> **The request**
Reproduce verbatim every line from the first one through the line containing "will click(1377, 30).", including both ends.

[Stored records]
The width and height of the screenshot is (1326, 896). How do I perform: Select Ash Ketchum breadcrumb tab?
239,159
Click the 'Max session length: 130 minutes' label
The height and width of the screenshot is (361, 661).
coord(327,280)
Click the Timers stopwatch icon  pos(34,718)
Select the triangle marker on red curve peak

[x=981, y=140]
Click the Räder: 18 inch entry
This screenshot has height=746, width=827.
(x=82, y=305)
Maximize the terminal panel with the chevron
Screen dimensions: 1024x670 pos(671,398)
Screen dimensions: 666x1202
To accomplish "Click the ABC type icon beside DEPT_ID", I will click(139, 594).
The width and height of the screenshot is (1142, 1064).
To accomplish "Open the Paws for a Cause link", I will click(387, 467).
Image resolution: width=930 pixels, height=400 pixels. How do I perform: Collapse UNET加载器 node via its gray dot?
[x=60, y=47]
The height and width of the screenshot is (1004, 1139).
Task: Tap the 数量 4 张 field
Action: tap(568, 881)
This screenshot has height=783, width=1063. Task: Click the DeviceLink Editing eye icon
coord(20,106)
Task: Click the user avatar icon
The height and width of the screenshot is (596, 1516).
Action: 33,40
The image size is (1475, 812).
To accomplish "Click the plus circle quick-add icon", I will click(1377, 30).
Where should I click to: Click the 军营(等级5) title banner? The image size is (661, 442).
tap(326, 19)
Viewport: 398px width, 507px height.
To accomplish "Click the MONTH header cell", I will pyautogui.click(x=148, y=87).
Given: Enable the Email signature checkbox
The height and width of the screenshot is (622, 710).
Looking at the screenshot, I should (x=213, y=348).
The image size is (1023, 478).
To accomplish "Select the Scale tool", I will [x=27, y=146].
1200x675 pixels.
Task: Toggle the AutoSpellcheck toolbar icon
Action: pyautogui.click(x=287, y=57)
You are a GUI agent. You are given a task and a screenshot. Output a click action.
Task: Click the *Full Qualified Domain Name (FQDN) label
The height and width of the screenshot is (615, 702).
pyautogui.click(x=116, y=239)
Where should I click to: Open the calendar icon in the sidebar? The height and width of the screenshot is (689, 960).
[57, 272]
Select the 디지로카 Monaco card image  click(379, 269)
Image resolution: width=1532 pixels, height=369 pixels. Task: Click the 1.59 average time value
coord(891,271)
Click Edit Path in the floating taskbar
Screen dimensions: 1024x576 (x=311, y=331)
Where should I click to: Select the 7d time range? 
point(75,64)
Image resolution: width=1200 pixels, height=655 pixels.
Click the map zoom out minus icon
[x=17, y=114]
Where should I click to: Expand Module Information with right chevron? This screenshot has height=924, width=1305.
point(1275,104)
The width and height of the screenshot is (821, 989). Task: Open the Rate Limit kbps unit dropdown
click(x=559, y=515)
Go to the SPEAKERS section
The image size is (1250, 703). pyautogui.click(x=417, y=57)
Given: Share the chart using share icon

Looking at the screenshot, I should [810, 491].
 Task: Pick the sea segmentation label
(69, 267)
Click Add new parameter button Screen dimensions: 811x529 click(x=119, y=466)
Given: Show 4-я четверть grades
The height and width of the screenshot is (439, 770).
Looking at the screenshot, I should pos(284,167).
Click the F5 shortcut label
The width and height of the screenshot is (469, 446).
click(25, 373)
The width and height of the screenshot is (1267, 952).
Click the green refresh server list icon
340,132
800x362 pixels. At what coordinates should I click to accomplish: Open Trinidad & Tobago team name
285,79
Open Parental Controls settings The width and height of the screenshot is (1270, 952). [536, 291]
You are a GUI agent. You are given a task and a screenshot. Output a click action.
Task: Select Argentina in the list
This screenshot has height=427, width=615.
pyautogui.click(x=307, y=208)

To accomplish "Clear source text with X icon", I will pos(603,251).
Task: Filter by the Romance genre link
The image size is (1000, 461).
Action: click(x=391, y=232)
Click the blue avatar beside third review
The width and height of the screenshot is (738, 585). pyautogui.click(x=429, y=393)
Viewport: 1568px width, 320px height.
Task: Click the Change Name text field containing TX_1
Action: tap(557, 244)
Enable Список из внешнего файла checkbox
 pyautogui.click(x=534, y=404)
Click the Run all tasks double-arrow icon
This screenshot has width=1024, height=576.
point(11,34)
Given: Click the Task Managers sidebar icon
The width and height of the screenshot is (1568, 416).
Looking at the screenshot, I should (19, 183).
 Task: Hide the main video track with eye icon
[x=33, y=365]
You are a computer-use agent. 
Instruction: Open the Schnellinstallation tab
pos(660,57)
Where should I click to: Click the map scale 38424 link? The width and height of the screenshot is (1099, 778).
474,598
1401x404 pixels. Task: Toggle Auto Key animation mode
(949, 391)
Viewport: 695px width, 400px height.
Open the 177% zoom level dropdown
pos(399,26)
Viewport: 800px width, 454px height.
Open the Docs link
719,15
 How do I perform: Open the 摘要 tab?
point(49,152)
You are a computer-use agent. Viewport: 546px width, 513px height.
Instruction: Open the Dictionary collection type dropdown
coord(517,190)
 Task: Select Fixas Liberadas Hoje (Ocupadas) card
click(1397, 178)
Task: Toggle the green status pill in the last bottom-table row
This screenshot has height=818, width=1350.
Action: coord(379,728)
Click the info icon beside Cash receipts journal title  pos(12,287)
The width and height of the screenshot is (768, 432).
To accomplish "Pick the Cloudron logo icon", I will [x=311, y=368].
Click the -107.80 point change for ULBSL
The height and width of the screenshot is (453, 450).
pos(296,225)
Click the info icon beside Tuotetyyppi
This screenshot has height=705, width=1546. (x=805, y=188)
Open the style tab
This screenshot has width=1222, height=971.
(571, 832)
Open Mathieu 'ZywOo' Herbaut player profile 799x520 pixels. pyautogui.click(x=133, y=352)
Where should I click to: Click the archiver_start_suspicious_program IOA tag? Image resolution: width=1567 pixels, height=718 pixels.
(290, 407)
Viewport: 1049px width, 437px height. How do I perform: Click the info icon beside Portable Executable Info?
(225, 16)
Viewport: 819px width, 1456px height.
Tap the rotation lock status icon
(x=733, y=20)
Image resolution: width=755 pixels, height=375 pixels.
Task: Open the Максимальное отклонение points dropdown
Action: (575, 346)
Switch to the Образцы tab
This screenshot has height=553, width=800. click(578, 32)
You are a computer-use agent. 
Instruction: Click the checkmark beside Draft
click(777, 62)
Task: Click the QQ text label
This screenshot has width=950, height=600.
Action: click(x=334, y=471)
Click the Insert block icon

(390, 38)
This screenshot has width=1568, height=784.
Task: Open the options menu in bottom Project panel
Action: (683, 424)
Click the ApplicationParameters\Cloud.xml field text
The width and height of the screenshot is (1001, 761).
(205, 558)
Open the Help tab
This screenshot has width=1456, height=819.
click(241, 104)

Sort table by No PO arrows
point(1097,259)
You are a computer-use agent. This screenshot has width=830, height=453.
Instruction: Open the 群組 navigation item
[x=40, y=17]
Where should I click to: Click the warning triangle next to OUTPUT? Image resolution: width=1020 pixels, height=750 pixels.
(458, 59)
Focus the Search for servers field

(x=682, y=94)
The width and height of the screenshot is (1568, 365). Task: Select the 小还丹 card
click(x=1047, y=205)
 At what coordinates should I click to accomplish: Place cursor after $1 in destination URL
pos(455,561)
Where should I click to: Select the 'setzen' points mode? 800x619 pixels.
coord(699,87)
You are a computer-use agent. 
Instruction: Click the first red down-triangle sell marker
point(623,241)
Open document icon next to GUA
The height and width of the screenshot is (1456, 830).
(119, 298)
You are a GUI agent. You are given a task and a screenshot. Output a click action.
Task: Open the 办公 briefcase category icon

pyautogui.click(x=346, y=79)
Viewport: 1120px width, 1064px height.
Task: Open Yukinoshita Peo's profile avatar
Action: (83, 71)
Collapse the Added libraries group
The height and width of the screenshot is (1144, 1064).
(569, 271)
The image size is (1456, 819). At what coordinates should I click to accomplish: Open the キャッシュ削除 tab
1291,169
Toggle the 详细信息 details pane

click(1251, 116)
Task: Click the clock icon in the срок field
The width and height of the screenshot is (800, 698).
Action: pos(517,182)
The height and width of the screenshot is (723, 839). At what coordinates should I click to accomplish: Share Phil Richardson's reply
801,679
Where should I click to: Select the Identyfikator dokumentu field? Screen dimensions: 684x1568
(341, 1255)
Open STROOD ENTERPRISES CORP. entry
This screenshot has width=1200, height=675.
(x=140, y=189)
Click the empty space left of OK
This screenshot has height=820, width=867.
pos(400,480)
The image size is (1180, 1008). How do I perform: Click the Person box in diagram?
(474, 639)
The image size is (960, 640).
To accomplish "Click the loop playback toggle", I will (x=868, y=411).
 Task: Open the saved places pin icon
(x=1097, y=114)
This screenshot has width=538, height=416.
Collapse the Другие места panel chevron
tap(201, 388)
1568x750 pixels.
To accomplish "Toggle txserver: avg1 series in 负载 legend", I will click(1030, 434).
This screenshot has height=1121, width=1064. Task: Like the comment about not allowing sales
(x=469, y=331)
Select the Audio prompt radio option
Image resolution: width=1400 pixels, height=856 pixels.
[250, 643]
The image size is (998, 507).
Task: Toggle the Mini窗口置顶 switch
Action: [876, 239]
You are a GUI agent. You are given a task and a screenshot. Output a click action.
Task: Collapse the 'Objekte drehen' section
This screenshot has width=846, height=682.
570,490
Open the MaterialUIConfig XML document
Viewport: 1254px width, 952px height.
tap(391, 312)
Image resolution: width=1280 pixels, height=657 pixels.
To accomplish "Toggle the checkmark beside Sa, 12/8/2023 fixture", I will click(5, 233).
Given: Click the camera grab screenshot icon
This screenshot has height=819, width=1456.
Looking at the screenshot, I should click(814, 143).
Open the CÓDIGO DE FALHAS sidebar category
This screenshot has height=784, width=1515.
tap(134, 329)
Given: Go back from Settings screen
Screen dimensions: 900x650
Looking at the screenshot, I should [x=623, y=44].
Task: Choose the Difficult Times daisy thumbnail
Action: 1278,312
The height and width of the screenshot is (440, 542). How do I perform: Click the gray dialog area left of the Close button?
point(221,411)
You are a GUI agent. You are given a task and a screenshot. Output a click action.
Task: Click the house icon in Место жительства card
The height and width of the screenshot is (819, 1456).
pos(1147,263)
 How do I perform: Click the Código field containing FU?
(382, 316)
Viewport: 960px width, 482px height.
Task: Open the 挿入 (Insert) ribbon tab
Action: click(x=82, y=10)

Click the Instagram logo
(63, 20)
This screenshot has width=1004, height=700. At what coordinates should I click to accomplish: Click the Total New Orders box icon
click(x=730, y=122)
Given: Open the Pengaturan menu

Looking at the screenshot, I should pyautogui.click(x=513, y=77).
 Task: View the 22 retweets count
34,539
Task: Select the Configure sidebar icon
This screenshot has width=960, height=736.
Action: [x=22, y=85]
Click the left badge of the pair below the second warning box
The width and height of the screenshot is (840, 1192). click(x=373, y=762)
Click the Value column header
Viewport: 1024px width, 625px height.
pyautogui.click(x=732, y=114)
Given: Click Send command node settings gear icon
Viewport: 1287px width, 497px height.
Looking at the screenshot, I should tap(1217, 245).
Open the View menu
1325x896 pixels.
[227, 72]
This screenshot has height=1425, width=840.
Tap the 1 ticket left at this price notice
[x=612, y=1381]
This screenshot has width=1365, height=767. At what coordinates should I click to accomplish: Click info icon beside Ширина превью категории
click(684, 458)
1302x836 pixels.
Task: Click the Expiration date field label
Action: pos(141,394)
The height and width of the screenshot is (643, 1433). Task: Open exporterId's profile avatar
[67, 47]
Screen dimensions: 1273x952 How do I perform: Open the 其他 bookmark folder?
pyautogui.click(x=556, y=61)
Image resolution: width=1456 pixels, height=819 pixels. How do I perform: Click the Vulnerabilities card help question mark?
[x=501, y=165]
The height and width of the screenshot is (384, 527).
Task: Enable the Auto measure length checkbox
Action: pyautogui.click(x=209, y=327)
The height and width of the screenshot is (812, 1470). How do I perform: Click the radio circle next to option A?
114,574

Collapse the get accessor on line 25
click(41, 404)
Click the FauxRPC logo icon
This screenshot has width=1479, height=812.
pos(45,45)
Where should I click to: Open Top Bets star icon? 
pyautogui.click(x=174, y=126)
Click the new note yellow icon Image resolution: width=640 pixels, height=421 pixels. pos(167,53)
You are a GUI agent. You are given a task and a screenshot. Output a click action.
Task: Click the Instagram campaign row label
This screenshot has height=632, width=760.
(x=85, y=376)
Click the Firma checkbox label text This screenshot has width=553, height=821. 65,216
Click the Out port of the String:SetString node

> **Written answer**
The width and height of the screenshot is (1326, 896). How do I perform: Select Ash Ketchum breadcrumb tab?
239,159
Click the 'Max session length: 130 minutes' label
The height and width of the screenshot is (361, 661).
coord(327,280)
Click the Timers stopwatch icon  pos(34,718)
Select the triangle marker on red curve peak

[x=981, y=140]
Click the Räder: 18 inch entry
This screenshot has height=746, width=827.
(x=82, y=305)
Maximize the terminal panel with the chevron
Screen dimensions: 1024x670 pos(671,398)
Screen dimensions: 666x1202
To accomplish "Click the ABC type icon beside DEPT_ID", I will click(139, 594).
The width and height of the screenshot is (1142, 1064).
To accomplish "Open the Paws for a Cause link", I will click(387, 467).
Image resolution: width=930 pixels, height=400 pixels. How do I perform: Collapse UNET加载器 node via its gray dot?
[x=60, y=47]
The height and width of the screenshot is (1004, 1139).
Task: Tap the 数量 4 张 field
Action: tap(568, 881)
This screenshot has height=783, width=1063. Task: Click the DeviceLink Editing eye icon
coord(20,106)
Task: Click the user avatar icon
The height and width of the screenshot is (596, 1516).
Action: 33,40
The image size is (1475, 812).
To accomplish "Click the plus circle quick-add icon", I will click(1377, 30).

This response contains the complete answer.